▶ _What is being asked_
Everything from the line containing "Task: Click the" to the last line of the listing below should be restated exactly, both ends included, with nothing added and the pictures omitted.

▶ _Data to examine_
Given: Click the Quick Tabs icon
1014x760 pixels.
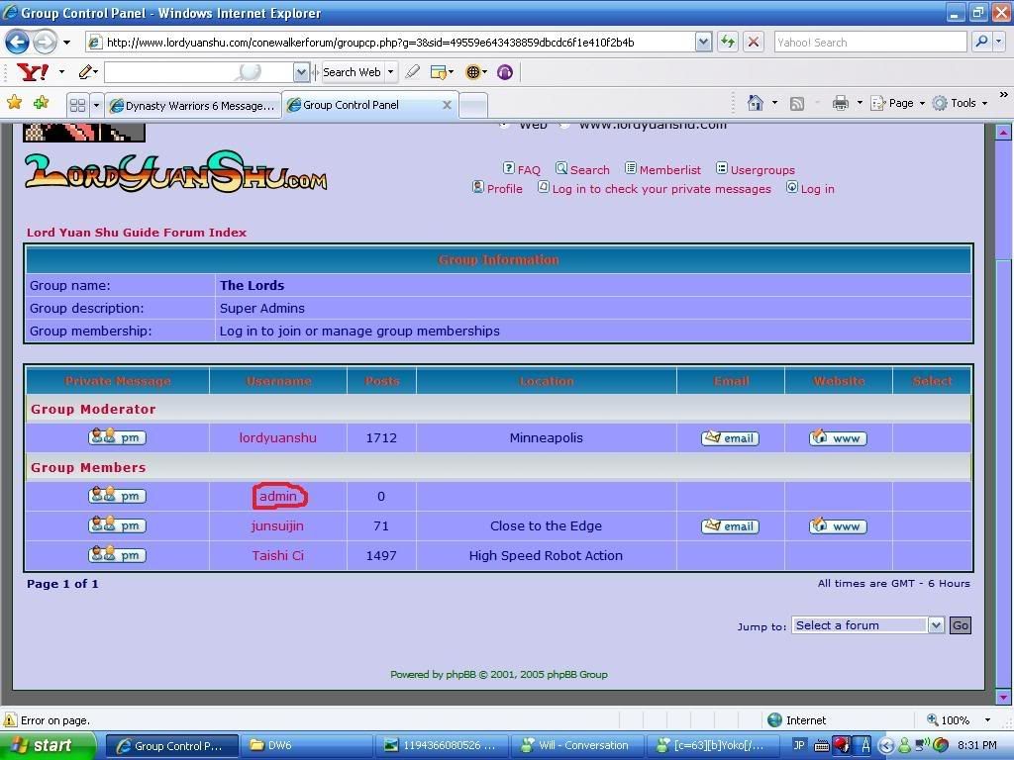Looking at the screenshot, I should tap(77, 105).
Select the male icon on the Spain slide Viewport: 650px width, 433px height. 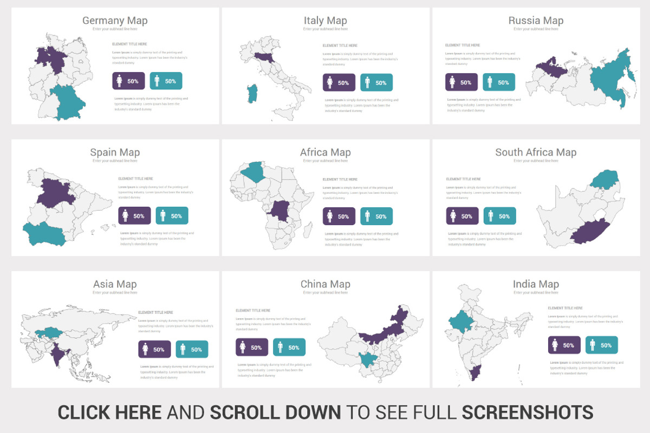point(163,215)
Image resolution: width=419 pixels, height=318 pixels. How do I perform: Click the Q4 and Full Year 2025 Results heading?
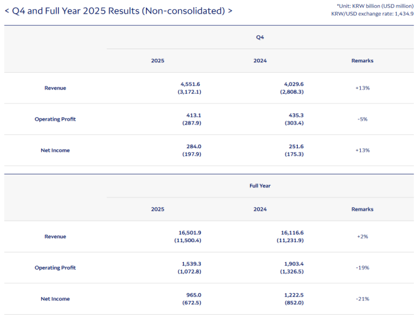click(x=118, y=11)
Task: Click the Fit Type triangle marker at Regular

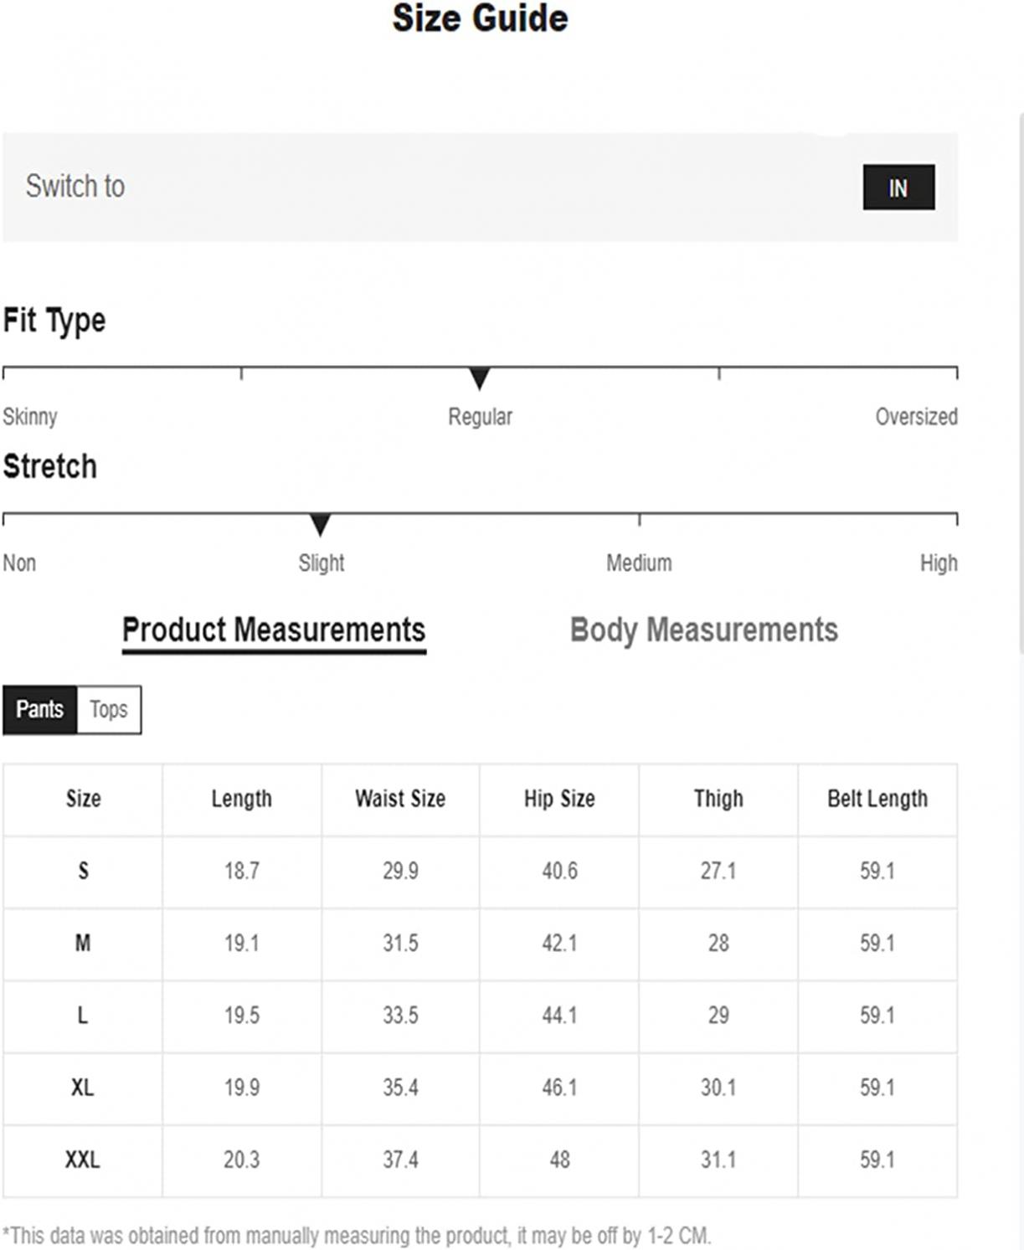Action: tap(480, 378)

▶ _Exercise solution_
Task: Click the Fit Type triangle marker at Regular

Action: tap(480, 378)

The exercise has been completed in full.